**Task objective**.
Pull each line containing "will" from the data.

**Task inputs**.
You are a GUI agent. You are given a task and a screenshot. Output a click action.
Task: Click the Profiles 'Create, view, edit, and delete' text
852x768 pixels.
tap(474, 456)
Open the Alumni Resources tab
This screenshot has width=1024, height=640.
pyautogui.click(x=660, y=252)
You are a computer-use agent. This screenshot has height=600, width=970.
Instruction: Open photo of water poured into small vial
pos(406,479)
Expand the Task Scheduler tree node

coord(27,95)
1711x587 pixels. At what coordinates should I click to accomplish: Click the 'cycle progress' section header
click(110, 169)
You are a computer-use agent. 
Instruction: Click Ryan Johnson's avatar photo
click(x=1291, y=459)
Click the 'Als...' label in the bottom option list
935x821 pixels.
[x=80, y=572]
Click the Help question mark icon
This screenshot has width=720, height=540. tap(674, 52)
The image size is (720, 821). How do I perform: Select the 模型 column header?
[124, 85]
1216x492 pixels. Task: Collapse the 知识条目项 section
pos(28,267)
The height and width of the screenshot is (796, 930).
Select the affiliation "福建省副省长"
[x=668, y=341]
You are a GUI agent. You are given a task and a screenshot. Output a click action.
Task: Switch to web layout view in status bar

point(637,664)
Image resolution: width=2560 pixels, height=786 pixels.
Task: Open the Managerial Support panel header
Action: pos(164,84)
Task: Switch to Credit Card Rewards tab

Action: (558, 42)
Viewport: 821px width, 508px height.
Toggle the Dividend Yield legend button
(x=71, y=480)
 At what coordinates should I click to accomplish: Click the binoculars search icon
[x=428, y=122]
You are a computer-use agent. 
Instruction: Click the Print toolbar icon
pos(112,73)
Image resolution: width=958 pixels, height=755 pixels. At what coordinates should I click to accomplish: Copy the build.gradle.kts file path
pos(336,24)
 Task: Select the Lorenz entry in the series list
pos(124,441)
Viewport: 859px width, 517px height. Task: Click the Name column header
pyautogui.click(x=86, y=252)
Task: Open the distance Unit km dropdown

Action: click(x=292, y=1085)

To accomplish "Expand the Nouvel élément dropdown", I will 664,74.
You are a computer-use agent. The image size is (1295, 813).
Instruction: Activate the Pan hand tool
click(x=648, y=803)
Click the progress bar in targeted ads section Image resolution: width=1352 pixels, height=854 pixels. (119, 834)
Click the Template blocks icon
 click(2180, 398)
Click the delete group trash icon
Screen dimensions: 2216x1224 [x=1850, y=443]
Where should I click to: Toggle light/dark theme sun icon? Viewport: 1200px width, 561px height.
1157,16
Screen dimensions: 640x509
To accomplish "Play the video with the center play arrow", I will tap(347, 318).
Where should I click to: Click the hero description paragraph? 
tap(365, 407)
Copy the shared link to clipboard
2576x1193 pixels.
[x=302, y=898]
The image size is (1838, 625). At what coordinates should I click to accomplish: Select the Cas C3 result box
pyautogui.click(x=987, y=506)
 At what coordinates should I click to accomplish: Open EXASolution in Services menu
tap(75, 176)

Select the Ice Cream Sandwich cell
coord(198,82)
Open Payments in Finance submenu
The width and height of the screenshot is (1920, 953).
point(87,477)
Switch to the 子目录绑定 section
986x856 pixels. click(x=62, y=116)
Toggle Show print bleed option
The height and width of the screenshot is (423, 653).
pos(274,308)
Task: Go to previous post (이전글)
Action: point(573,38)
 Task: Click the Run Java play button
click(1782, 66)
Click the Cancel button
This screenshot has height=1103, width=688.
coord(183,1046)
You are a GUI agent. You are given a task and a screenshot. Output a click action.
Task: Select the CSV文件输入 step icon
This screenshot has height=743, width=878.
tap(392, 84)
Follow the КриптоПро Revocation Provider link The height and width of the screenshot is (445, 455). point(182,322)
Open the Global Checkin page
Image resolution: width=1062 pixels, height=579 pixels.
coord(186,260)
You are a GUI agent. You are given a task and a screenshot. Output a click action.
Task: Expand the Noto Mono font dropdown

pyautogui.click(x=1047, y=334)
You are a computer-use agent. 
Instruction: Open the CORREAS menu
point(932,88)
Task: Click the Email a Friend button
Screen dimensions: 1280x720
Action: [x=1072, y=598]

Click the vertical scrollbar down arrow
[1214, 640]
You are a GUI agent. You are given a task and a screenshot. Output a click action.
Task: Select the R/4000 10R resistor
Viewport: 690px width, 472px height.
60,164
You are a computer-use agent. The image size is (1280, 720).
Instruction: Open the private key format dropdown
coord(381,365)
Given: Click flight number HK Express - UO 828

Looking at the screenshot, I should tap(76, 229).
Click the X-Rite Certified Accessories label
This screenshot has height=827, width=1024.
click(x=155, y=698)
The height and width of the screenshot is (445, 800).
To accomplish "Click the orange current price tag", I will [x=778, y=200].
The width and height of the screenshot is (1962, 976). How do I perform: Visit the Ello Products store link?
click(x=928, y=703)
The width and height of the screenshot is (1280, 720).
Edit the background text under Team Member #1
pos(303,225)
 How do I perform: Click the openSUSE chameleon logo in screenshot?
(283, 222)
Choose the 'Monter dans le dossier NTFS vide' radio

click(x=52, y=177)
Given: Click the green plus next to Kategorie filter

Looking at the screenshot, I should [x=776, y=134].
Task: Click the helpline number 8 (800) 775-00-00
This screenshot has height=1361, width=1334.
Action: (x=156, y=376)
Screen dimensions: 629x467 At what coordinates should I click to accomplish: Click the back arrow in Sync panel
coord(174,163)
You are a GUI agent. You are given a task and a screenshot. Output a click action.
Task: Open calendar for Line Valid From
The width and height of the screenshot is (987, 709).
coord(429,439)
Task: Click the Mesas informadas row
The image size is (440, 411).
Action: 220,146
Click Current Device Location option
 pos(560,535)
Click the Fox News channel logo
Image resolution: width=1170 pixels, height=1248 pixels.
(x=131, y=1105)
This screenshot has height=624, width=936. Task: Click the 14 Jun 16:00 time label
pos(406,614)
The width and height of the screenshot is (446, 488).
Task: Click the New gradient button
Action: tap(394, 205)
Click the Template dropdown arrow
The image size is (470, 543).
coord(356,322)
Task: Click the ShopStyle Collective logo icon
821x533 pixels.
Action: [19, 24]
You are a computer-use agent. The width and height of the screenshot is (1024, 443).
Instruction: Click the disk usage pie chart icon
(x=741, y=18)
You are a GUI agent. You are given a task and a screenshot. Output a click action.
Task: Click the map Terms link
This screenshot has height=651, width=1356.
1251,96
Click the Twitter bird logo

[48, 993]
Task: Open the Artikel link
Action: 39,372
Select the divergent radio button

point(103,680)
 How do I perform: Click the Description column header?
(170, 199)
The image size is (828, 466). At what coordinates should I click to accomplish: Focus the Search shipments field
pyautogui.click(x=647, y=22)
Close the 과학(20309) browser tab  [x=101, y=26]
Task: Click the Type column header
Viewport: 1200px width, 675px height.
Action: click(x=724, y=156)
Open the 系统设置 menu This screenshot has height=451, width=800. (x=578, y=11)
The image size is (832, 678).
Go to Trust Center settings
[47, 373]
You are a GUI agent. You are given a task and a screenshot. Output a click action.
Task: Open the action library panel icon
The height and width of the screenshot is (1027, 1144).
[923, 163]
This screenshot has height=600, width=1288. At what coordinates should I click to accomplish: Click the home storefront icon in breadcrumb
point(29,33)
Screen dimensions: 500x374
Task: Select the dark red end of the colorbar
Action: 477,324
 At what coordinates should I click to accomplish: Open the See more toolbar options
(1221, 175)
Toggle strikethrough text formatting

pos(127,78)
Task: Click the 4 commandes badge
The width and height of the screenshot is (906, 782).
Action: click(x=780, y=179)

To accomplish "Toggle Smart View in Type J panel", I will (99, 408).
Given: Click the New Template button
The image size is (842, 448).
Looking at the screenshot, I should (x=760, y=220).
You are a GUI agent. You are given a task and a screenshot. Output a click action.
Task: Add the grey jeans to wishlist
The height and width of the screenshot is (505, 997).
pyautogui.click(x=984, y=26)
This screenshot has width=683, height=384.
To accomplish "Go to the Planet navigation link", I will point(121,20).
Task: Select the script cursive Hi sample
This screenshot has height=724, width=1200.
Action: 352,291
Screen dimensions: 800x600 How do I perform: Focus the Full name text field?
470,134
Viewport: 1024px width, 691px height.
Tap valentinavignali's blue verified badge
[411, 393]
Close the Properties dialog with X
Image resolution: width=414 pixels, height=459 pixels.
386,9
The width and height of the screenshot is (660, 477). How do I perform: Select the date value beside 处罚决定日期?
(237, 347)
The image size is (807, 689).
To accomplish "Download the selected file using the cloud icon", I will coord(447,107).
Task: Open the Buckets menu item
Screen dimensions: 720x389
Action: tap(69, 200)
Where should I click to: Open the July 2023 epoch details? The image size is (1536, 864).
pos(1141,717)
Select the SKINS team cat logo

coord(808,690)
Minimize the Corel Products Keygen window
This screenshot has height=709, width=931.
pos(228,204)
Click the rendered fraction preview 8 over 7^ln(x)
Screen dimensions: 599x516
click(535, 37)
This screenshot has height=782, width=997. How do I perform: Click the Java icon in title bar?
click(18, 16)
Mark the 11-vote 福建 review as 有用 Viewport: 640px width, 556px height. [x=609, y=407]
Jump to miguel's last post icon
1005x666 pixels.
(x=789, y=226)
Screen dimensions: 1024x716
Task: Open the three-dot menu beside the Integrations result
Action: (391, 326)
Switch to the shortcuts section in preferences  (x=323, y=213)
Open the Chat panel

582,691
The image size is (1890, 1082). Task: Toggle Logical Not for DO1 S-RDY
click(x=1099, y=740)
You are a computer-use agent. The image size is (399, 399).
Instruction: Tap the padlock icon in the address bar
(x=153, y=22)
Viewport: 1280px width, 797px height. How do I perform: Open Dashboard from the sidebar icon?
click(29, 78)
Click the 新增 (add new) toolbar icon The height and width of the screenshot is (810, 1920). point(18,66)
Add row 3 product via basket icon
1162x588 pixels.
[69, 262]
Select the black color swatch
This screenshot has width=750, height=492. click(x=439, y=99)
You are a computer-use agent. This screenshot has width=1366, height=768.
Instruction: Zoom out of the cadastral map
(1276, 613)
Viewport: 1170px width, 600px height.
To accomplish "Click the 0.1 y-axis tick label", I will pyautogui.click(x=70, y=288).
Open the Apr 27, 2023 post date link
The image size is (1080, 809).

**Solution for this exercise**.
To accomplish "Expand the Nouvel élément dropdown", I will 664,74.
To accomplish "Play the video with the center play arrow", I will tap(347, 318).
To accomplish "Click the orange current price tag", I will [x=778, y=200].
To accomplish "Toggle Smart View in Type J panel", I will (99, 408).
To accomplish "Go to the Planet navigation link", I will point(121,20).
To accomplish "Download the selected file using the cloud icon", I will coord(447,107).
To accomplish "Click the 0.1 y-axis tick label", I will pyautogui.click(x=70, y=288).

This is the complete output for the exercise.